This is one of my favourite pictures taken close to my house.

It captures the quintessence of my locus, especially the rutted lanes, the upright, stoic trees and the smell of all things agricultural.

"Tis propar Devonshire" — as we say in these parts.

Looking at it now, I still find it haunting and quite moving but more than that, it's a way to rustle up the memories of old and connect with my truest, deepest self. 

Or, to put it another way, I'm one with my surroundings — there's no separation, no division and I'm awash with the quixotic reverie that only nature offers.

And of course, I'm very lucky.

Let me say that again.

I'm extraordinarily lucky, and there's not a single day that goes by where I don't have to pinch myself of that fact.

There is, though, another part to my psyche which lives in a constant state of terror, namely, the fact that one day all this will be gone or certainly it will be so diminished that my kids and theirs will never experience that hot flush of love and connection I've been blessed to experience all these years — all 53 of them.
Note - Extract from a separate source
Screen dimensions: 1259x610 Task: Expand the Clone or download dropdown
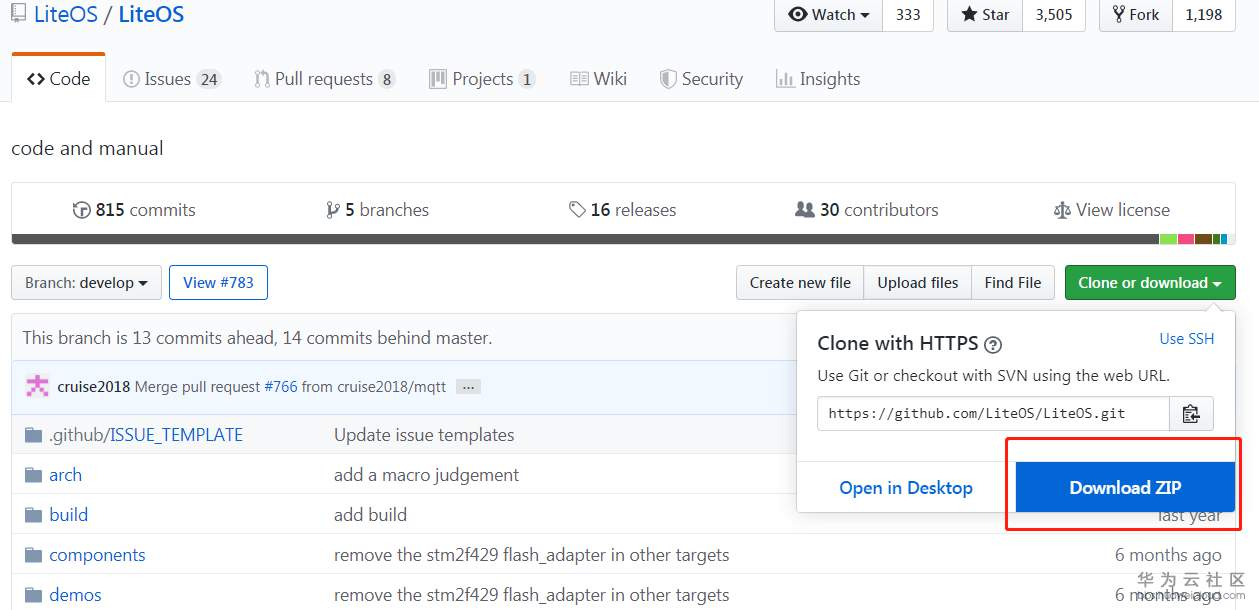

Perhaps I'm overstating the case — it wouldn't be the first time! -- but the shock and grief I feel in bearing witness to all those gut-wrenching images of loss, destruction and death from the four corners of the earth, only serves to remind me that even my sleepy little patch of South Devon isn't or won't be immune from the egregious, death-dealing thumbprint (or should I say size 11 Jackboot?) of climate change et al. 

Yes, like it or not, almost like some doomsday scenario, all this will be gone or the landscape will be eviscerated to the point where, well, I can't even begin to fathom it. 

And that's why, or at least I think it's why, I now feel compelled to speak more openly, more vividly, more angrily about the unfolding crises. 

Excuse the vernacular but, for the first time in a long while, I can feel my give-a-shit shackles rising and I want to bring my energy and zeal to bear on an issue that I feel passionate about.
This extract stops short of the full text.